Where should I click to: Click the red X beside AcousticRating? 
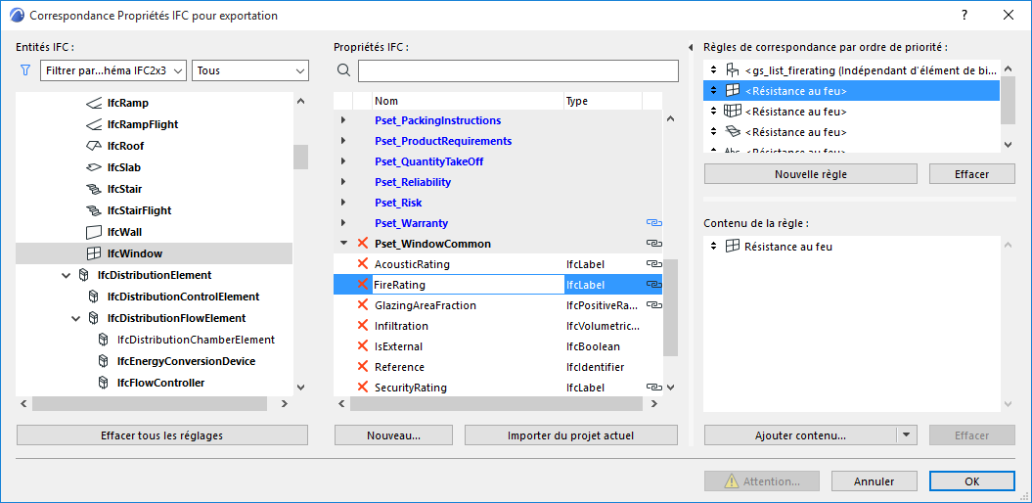[363, 264]
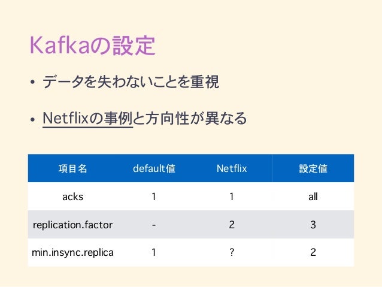Click the dash in replication.factor default cell
The width and height of the screenshot is (382, 287).
coord(154,225)
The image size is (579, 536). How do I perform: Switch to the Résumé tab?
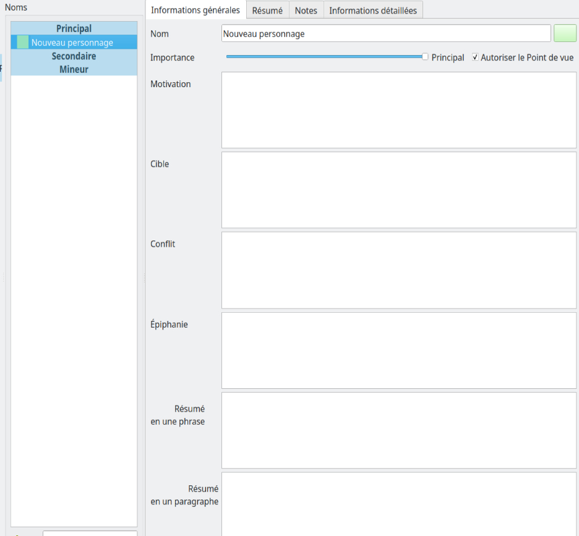point(267,11)
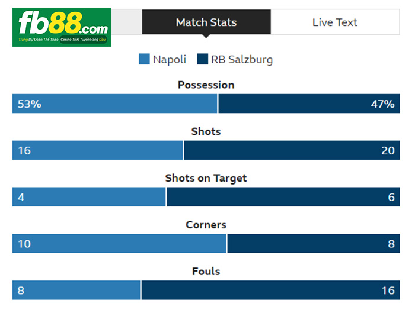Click the Shots on Target heading
This screenshot has height=323, width=415.
click(x=206, y=178)
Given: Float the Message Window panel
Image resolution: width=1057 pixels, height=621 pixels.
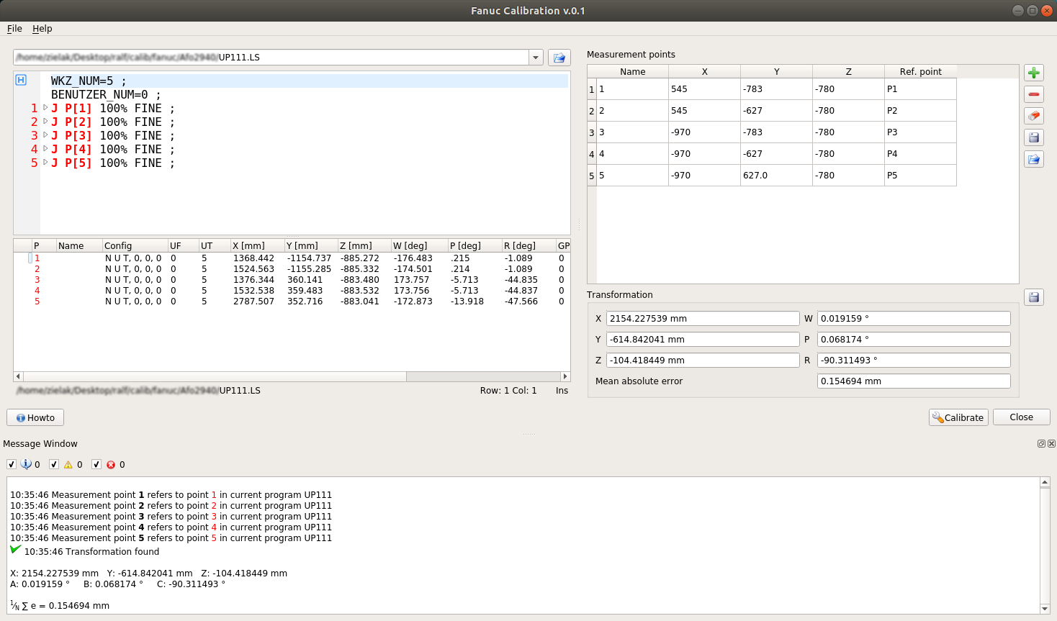Looking at the screenshot, I should point(1041,444).
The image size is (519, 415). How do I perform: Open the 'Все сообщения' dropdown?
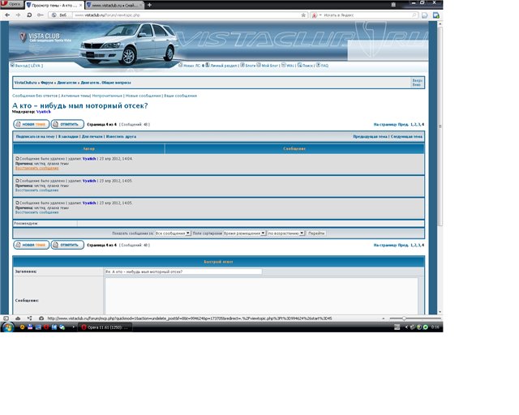[x=173, y=233]
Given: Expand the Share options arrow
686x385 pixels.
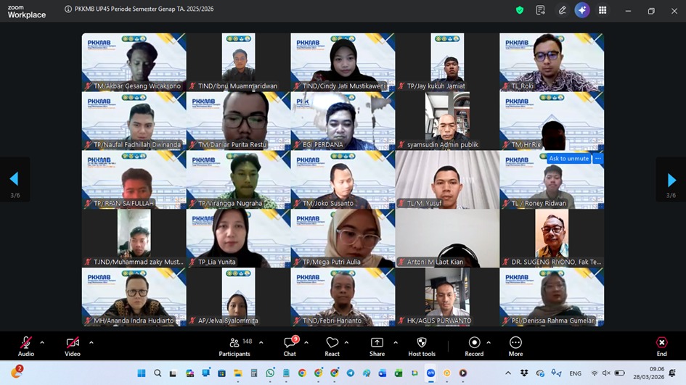Looking at the screenshot, I should pos(396,342).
+ + + + + + +
Work to do >> Copy the rows above word for word, leaving out the pictures.

Answer to this task >>
Where should I click to: Click the red X beside AcousticRating? 
[363, 264]
Click the dash in replication.factor default cell
The width and height of the screenshot is (382, 287).
coord(154,225)
The image size is (579, 536). How do I perform: Switch to the Résumé tab?
point(267,11)
Click the Shots on Target heading
This screenshot has height=323, width=415.
click(x=206, y=178)
Given: Float the Message Window panel
Image resolution: width=1057 pixels, height=621 pixels.
Looking at the screenshot, I should point(1041,444).
The image size is (519, 415). How do I perform: Open the 'Все сообщения' dropdown?
[x=173, y=233]
Given: Expand the Share options arrow
686x385 pixels.
Looking at the screenshot, I should pos(396,342).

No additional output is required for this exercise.